_Task objective_
The answer must consist of each line below that contains the string "computer".

_Data supplied_
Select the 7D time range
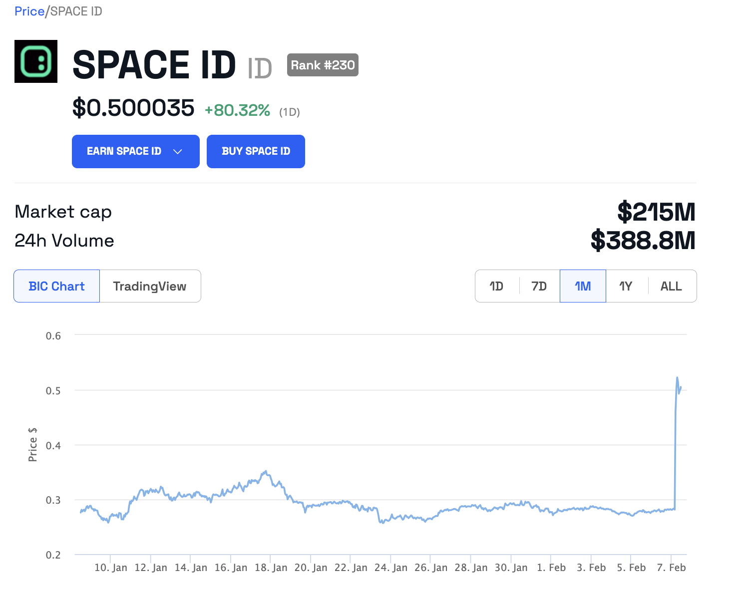The width and height of the screenshot is (752, 592). pyautogui.click(x=539, y=287)
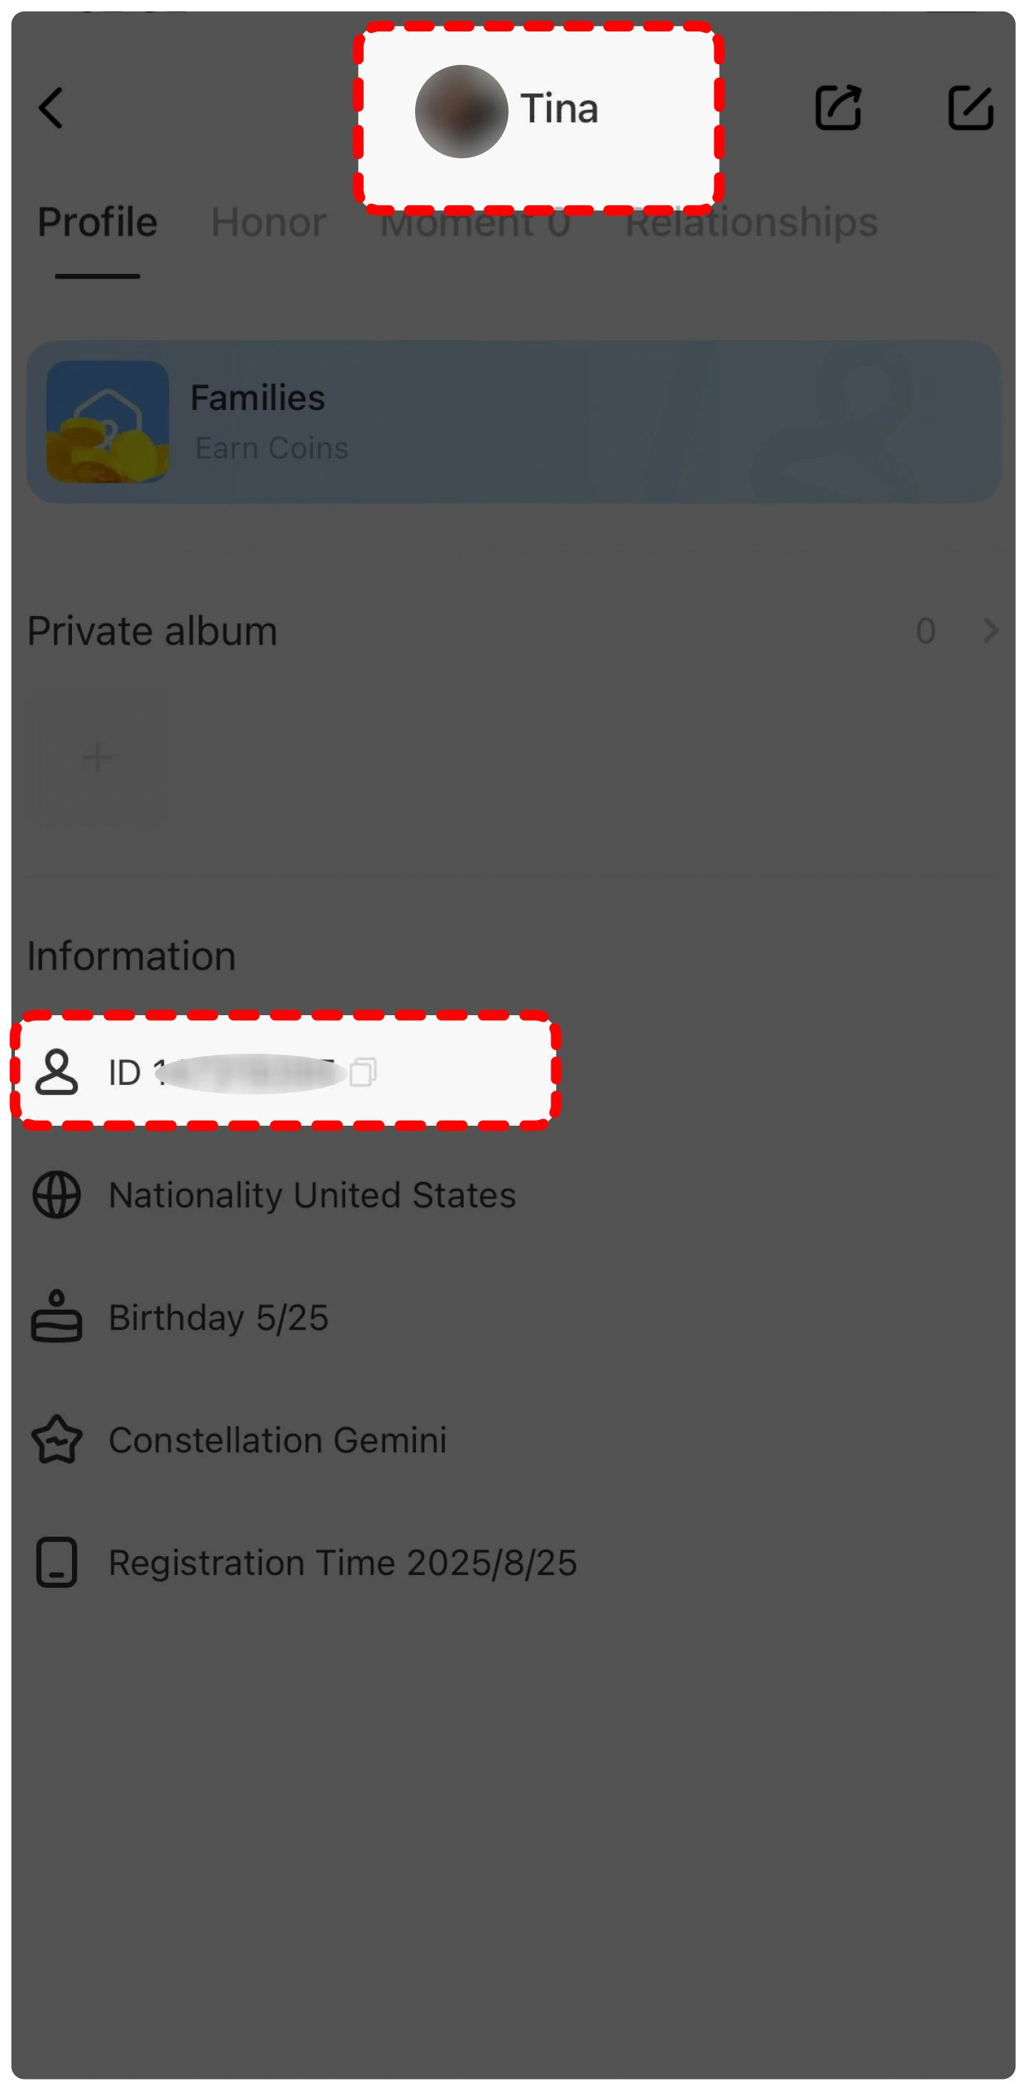Switch to the Honor tab

coord(269,222)
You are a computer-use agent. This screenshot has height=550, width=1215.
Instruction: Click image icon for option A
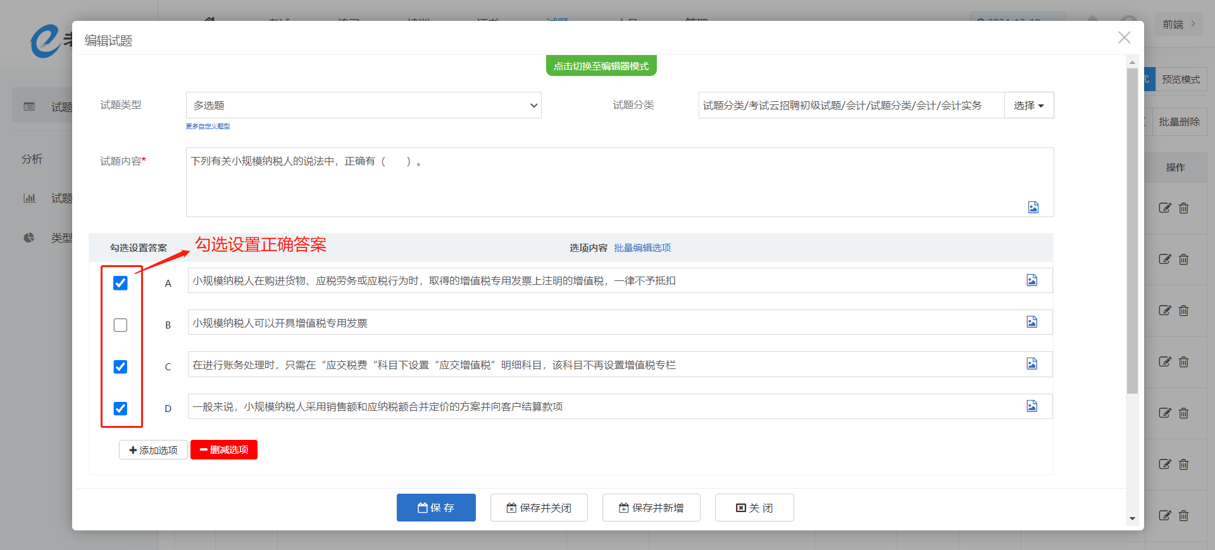pyautogui.click(x=1031, y=280)
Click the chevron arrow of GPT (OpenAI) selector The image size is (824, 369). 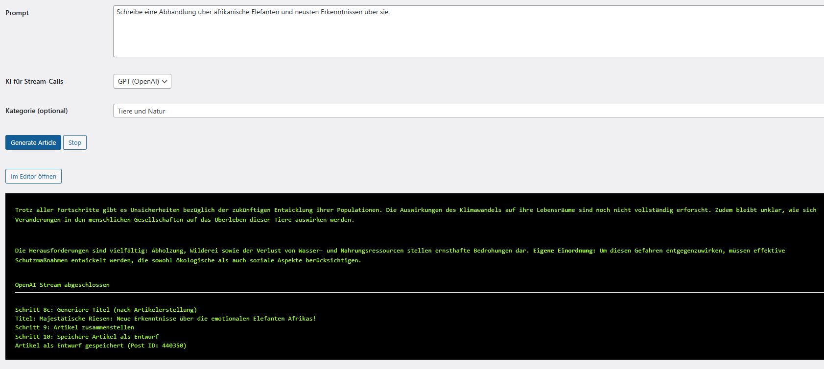[165, 82]
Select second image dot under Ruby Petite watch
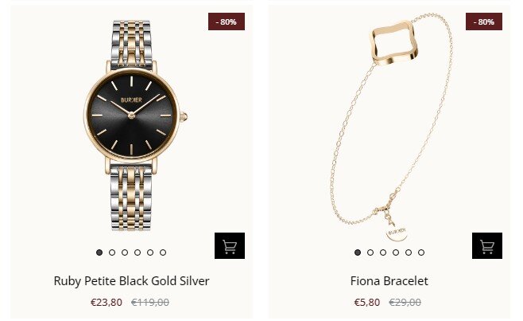This screenshot has width=523, height=321. tap(112, 252)
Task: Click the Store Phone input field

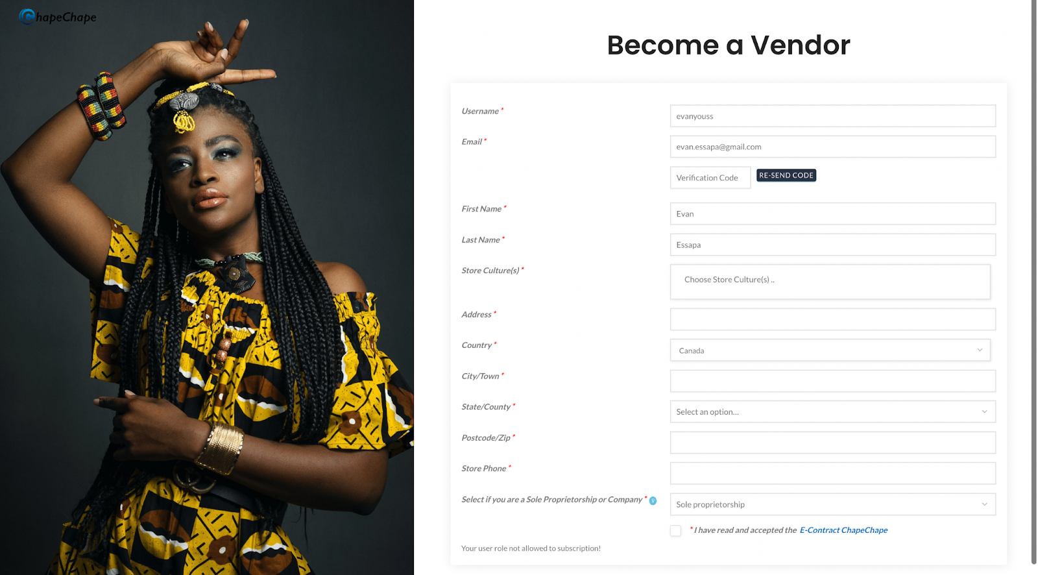Action: click(x=832, y=473)
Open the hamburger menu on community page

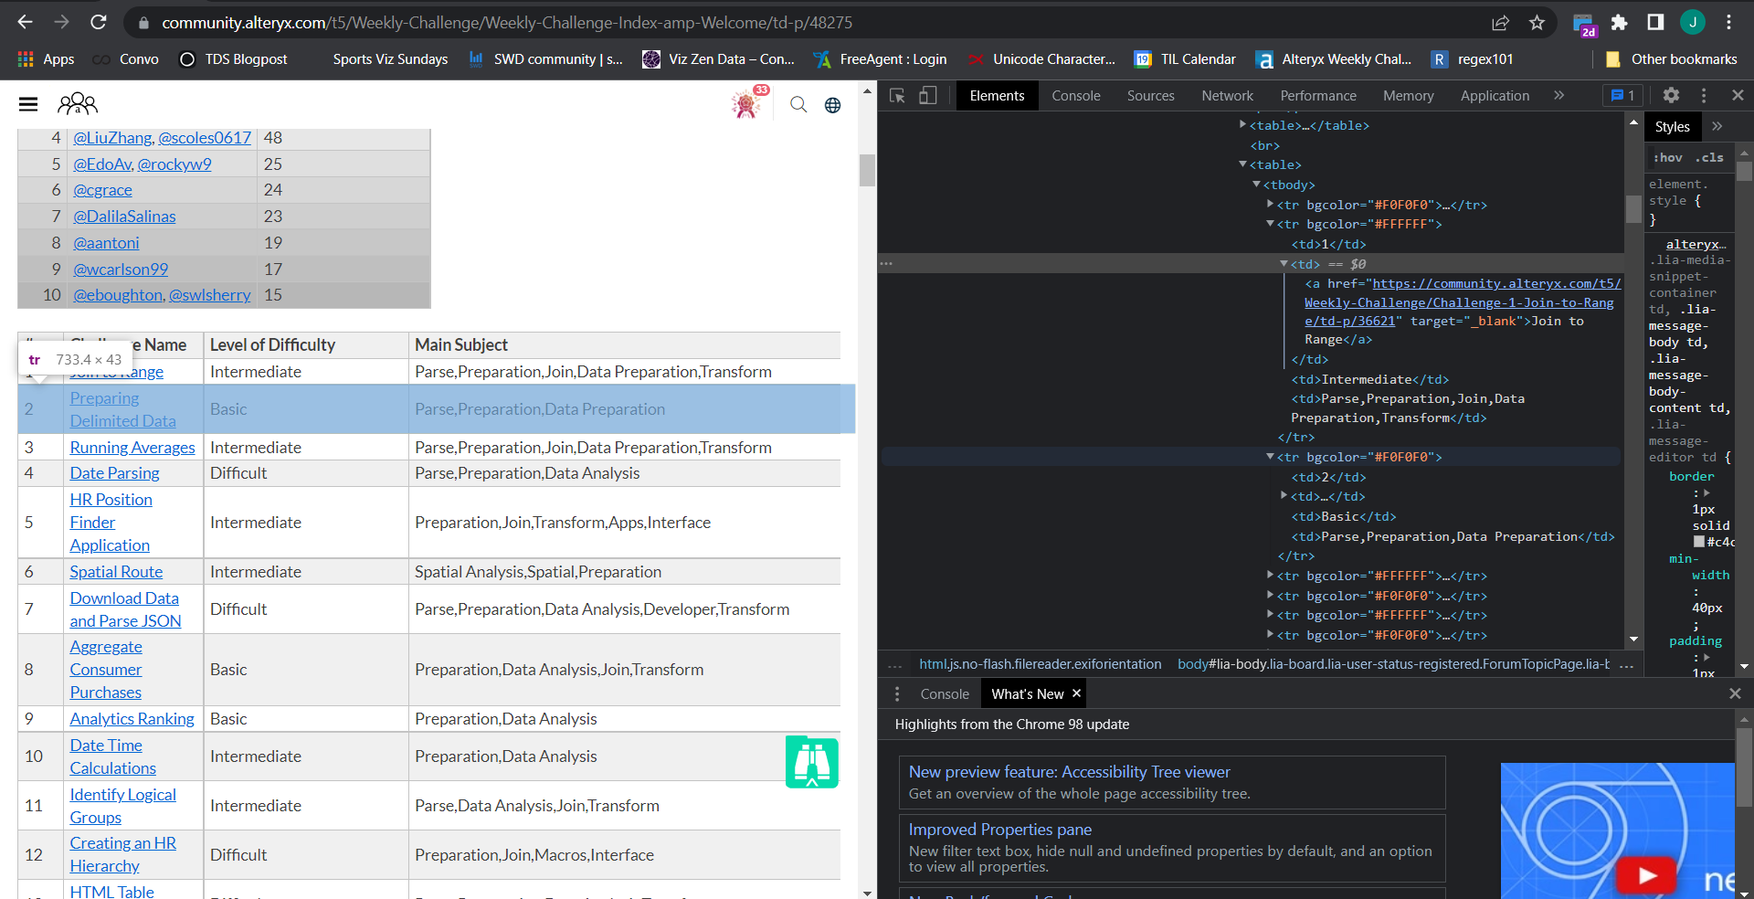[x=28, y=105]
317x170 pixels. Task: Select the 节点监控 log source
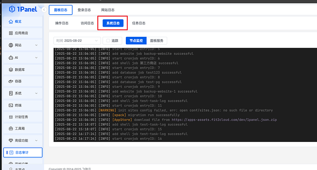(136, 40)
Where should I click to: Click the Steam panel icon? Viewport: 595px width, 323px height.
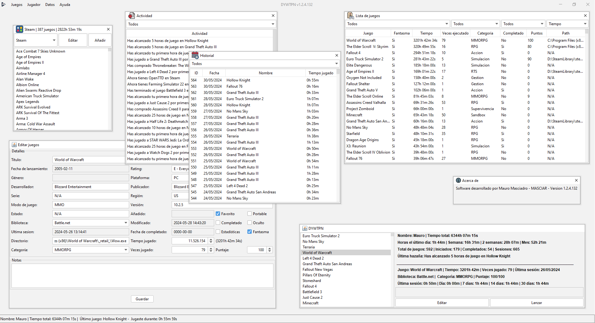click(x=20, y=29)
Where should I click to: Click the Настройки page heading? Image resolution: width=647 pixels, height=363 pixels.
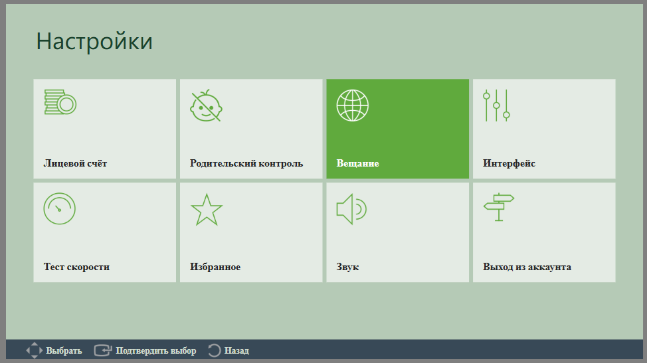coord(94,41)
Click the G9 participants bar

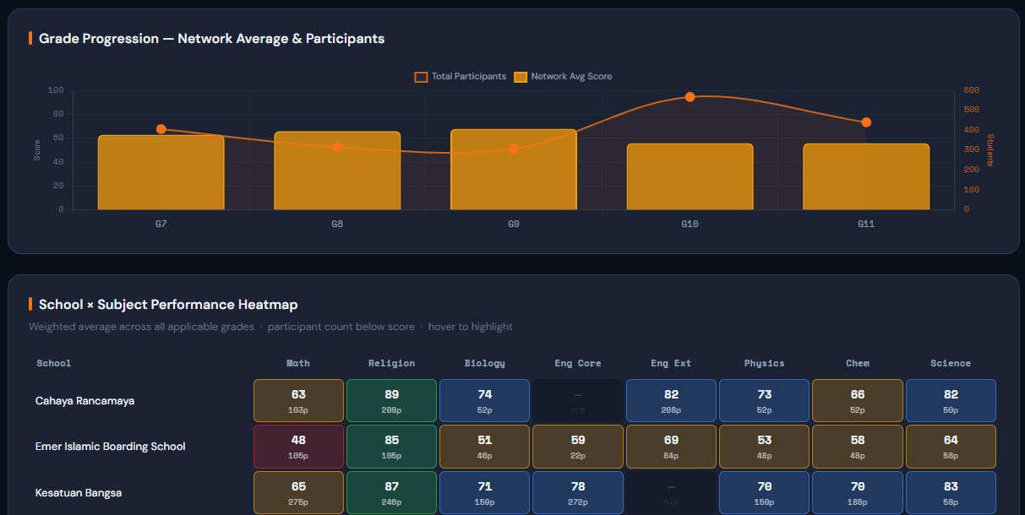tap(513, 169)
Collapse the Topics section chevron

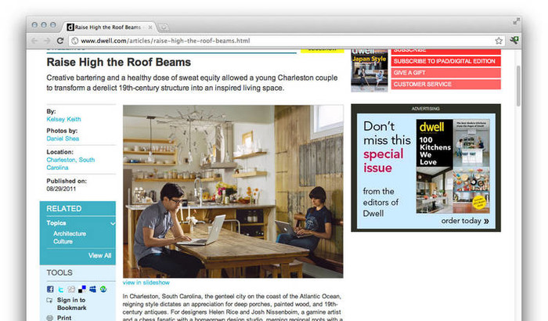click(x=113, y=224)
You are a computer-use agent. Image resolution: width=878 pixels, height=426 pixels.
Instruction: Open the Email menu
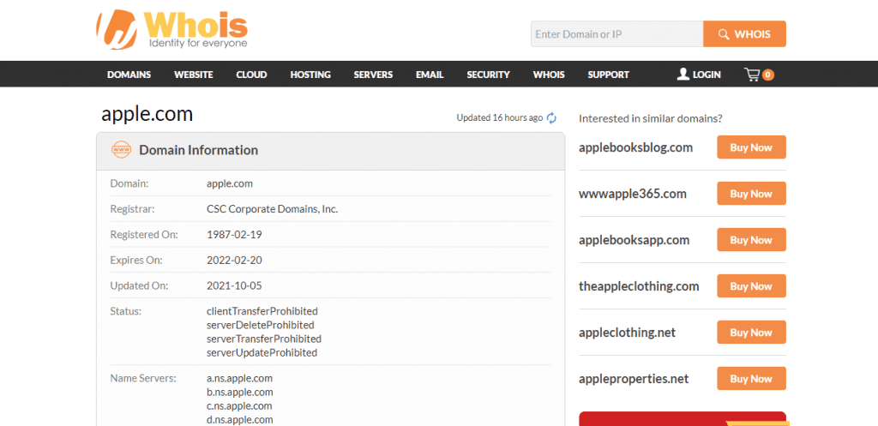tap(430, 75)
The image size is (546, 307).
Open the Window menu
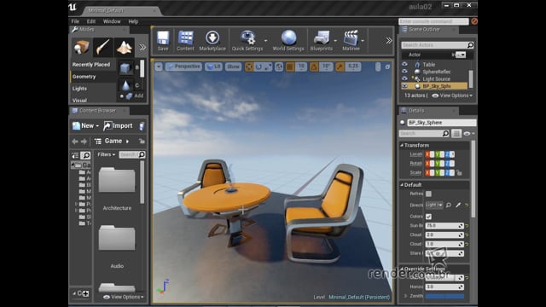tap(112, 21)
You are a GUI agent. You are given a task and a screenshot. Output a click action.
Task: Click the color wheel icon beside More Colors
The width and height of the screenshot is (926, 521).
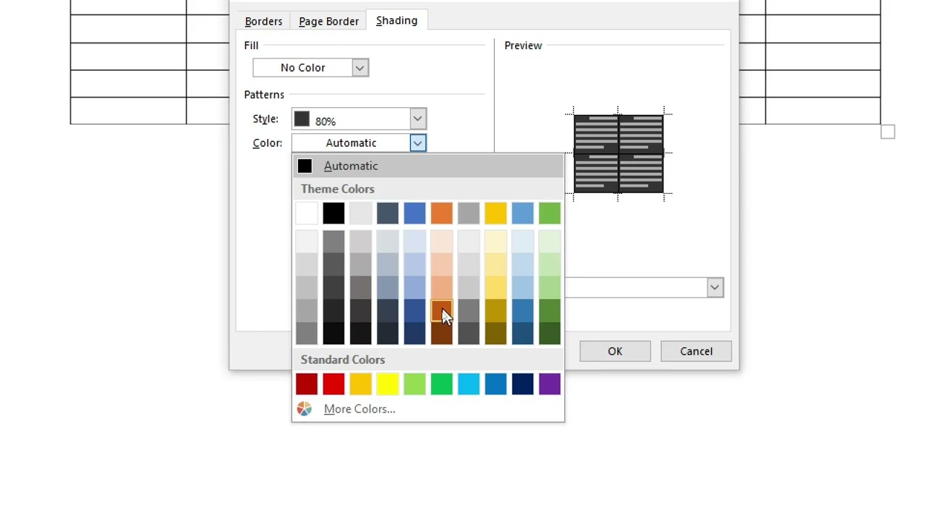pos(304,409)
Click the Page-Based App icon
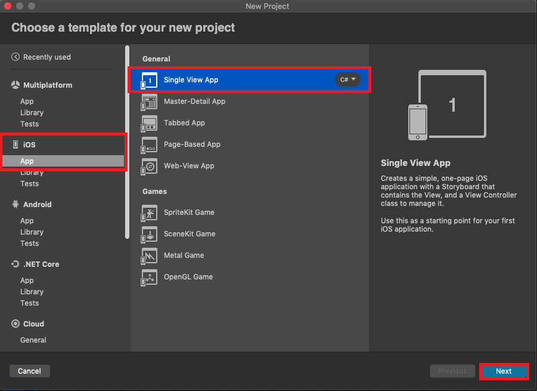The height and width of the screenshot is (391, 537). tap(148, 145)
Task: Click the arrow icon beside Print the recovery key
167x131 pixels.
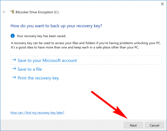Action: point(14,78)
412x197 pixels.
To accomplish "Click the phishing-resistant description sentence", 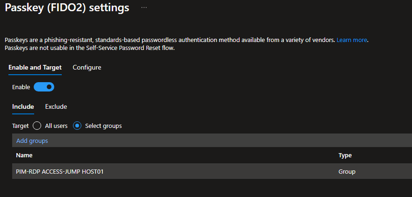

_Reply to the exercise_
You are a computer-use agent. This screenshot has height=550, width=1215.
You are a computer-use agent. Image resolution: width=878 pixels, height=426 pixels.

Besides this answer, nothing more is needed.